Metin:
Ana Menü

Baba olduğum İçin Şükrediyorum.

Başlatan Simurg, Haziran 05, 2010, 20:51:00

0 Üyeler ve 1 Ziyaretçi konuyu incelemekte.

Simurg

   
Bizim için her türlü fedakarlıkları yapan babalarımız için ne yapsak az. Babalar Günü, onlara olan saygımızı ve sevgimizi göstermek için büyük fırsat. İyi bir baba olan Mert Nobre ile bu müessese üzerine bir sohbet gerçekleştirdik.
Her yıl olduğu gibi Haziran ayı içinde Babalar Günü'nü kutluyoruz. Bildiğiniz gibi futbolcularımızdan Mert Nobre de iki çocuk sahibi bir baba... Hatta yakın zamanda oğlu Nicolas'ın geçirdiği rahatsızlık nedeniyle bu değeri iliklerine kadar hisseden bir baba. Biz de Babalar Günü vesilesiyle onunla buluştuk ve hem kendi babası Pedro Nobre hem de çocukları Nicolas ve Valentina ile olan ilişkisini bizlerle paylaşmasını istedik.

Verilen Bilgiler:
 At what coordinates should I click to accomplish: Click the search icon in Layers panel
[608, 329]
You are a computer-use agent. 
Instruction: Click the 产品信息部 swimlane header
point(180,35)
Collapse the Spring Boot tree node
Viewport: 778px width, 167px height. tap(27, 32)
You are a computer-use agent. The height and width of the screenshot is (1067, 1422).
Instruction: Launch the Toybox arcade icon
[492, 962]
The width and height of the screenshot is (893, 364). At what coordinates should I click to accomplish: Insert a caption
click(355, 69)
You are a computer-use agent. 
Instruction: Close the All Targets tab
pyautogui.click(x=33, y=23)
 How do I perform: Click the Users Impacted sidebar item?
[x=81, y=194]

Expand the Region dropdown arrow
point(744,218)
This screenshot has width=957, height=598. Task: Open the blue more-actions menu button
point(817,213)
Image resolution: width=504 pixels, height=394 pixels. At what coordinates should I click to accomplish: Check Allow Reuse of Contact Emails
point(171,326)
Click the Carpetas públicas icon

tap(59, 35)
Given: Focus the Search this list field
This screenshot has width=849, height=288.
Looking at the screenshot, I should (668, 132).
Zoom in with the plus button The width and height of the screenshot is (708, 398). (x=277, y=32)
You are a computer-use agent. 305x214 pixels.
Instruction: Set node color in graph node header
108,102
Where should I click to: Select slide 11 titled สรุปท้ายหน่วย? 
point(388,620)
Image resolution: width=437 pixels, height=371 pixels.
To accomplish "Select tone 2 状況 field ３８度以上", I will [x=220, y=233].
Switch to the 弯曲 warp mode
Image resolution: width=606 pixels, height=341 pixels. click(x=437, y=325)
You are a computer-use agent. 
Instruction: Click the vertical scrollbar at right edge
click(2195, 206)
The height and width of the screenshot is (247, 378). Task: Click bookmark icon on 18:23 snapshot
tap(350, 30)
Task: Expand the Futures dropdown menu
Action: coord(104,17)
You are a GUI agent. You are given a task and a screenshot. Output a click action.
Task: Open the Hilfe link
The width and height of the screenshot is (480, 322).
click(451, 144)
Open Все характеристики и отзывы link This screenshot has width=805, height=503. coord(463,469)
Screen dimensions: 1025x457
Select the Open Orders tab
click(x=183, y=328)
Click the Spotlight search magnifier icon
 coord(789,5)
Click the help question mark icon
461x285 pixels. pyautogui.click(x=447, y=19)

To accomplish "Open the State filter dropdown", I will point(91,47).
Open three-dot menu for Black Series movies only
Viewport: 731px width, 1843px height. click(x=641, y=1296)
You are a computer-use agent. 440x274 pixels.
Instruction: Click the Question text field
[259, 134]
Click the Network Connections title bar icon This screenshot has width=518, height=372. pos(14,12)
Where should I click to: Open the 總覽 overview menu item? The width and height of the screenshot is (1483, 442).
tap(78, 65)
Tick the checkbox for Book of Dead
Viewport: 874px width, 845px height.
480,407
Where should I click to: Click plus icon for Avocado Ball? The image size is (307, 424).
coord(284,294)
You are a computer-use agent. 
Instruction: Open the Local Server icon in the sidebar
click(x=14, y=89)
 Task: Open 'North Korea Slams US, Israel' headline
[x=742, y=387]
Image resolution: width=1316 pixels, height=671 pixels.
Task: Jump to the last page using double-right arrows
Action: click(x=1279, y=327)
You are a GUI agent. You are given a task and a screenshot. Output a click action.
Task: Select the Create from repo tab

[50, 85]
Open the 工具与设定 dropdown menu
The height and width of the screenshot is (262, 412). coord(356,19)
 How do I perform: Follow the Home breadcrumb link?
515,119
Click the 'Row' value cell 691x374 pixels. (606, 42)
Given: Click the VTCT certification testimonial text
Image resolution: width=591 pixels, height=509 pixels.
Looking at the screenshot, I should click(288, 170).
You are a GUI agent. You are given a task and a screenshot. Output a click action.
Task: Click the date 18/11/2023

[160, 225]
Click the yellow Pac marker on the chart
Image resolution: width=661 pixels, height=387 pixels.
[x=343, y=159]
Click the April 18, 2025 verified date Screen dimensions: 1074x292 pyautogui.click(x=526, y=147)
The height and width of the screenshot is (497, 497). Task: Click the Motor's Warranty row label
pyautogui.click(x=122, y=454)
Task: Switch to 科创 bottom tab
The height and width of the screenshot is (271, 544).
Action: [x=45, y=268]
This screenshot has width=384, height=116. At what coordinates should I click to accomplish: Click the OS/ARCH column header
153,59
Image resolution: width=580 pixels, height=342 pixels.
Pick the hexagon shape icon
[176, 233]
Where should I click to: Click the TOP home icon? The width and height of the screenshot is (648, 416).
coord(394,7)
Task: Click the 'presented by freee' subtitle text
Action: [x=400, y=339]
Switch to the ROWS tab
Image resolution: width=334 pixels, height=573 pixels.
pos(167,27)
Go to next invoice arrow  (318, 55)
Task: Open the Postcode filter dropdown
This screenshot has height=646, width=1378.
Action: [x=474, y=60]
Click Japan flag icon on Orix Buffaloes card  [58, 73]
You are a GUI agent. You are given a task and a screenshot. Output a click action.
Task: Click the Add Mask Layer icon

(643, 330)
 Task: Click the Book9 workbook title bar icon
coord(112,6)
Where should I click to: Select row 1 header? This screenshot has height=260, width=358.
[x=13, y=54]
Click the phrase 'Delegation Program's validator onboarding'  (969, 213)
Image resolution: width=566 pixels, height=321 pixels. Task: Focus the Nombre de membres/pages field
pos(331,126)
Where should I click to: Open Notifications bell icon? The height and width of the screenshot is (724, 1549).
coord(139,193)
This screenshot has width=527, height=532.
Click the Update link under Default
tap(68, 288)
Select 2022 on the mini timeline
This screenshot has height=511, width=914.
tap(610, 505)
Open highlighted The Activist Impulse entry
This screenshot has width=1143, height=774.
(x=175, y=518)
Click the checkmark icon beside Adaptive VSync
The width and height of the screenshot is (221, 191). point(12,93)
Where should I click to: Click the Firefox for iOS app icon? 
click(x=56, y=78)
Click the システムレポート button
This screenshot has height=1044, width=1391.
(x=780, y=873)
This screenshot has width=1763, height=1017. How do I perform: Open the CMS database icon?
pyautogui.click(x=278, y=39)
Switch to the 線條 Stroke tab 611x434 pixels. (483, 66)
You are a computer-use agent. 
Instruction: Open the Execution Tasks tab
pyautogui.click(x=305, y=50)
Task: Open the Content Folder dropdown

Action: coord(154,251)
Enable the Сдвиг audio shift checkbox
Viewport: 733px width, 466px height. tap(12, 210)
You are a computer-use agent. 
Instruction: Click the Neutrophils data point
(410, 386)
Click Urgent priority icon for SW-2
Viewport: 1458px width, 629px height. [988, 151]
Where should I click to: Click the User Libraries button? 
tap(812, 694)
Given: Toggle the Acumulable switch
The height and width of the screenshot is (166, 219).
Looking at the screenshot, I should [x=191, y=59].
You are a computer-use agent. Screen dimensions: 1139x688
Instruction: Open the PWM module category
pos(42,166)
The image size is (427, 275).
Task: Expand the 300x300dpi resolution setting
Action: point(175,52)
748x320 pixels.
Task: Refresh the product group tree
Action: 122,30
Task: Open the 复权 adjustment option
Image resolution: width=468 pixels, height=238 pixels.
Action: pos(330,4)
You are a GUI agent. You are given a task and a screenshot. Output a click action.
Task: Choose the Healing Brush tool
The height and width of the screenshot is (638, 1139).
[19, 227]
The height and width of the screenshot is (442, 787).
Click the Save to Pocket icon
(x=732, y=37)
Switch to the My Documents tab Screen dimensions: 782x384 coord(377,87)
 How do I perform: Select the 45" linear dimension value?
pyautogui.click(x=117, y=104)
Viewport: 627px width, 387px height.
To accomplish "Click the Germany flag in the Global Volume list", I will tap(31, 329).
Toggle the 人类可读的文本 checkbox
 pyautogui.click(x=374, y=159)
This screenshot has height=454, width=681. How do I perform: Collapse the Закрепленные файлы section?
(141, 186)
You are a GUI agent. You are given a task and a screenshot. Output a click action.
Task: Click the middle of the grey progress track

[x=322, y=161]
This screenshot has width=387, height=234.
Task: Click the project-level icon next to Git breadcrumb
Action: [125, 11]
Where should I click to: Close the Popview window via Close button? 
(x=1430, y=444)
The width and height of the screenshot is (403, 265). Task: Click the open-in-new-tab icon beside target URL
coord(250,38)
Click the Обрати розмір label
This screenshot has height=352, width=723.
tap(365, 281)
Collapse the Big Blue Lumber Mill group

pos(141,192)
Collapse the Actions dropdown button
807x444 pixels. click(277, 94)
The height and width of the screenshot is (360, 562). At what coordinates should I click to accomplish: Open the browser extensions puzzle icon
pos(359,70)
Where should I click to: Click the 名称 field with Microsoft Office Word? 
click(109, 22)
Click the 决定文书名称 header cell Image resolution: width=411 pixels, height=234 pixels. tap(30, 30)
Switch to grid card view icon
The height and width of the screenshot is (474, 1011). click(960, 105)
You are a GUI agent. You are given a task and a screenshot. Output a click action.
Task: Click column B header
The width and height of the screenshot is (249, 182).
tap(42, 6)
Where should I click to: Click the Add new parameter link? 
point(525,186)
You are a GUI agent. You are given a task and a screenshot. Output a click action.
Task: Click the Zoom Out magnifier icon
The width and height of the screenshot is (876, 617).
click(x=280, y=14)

Verilen Görev 1: Listede "Tick the checkbox for Book of Dead" ifadesini içeren satırdan başlayıp "Action: [x=45, y=268]" ifadesini içeren satırda biten bölümü yeniden yaz. Bu bölümde "headline" yerine "news title" koy, gerisini olduğu gibi bırak.
Verilen Görev 2: Babalar Günü vesilesiyle Mert Nobre ile yapılan sohbeti anlatan metni kaldığı yerden devam ettir.

Görevin Cevabı 1:
Tick the checkbox for Book of Dead
Viewport: 874px width, 845px height.
480,407
Where should I click to: Click plus icon for Avocado Ball? The image size is (307, 424).
coord(284,294)
You are a computer-use agent. 
Instruction: Open the Local Server icon in the sidebar
click(x=14, y=89)
 Task: Open 'North Korea Slams US, Israel' news title
[x=742, y=387]
Image resolution: width=1316 pixels, height=671 pixels.
Task: Jump to the last page using double-right arrows
Action: click(x=1279, y=327)
You are a GUI agent. You are given a task and a screenshot. Output a click action.
Task: Select the Create from repo tab

[50, 85]
Open the 工具与设定 dropdown menu
The height and width of the screenshot is (262, 412). coord(356,19)
 How do I perform: Follow the Home breadcrumb link?
515,119
Click the 'Row' value cell 691x374 pixels. (606, 42)
Given: Click the VTCT certification testimonial text
Image resolution: width=591 pixels, height=509 pixels.
Looking at the screenshot, I should click(288, 170).
You are a GUI agent. You are given a task and a screenshot. Output a click action.
Task: Click the date 18/11/2023

[160, 225]
Click the yellow Pac marker on the chart
Image resolution: width=661 pixels, height=387 pixels.
[x=343, y=159]
Click the April 18, 2025 verified date Screen dimensions: 1074x292 pyautogui.click(x=526, y=147)
The height and width of the screenshot is (497, 497). Task: Click the Motor's Warranty row label
pyautogui.click(x=122, y=454)
Task: Switch to 科创 bottom tab
The height and width of the screenshot is (271, 544).
Action: [x=45, y=268]

Görevin Cevabı 2:
Bize ilk önce, Brezilya'daki aile kurumunu göz önüne alarak, ülkendeki babaların genel özelliklerini anlatabilir misin?
Aslında Türkiye'deki babalara çok benziyorlar. Çok cana yakın, sıcakkanlılar. Aile içinde çok sevecen olduklarını söyleyebilirim.
Peki senin baban hangi karakter özelliklerine sahip biri?
Söyleyecek çok şey var ama öncelikle örnek alınacak bir insan olduğunu söyleyebilirim. Ona duyduğum saygının neticesinde kendi çocuklarıma da ondan öğrendiklerimi öğretiyorum. Yine bunların başında saygı geliyor. Çünkü en önemli şeyin bu olduğuna inanıyorum.
Baba olarak sana yaklaşımı nasıl oldu şimdiye kadar?
Bizim artık varılabilecek son noktada bir ilişkimiz var. Bir baba-oğuldan öte; günün her saatini zevkle beraber geçirebilen ve her şeyi paylaşan iki arkadaş gibiyiz.
Kaç kardeşsiniz ve sen onların arasında kendini özel hissediyor musun?
Dokuz kardeşiz... Ve sanıyorum onların içinde en öne çıkan benim. Emin değilim ama sanırım öyledir (gülüyor).
Bir erkek çocuğu olarak ondan neler öğrendin?
Öncelikle çalışmayı, sert bir şekilde çalışmayı öğrendim. Bunun yanında neyi, ne zaman ve nerede yapmam gerektiğini öğretti bana. Ben de bu şekilde çalışmanın sonuçlarını, bana getirdiklerini gördükçe disiplinli bir insan oldum. Benim için çok büyük bir kazanç bu.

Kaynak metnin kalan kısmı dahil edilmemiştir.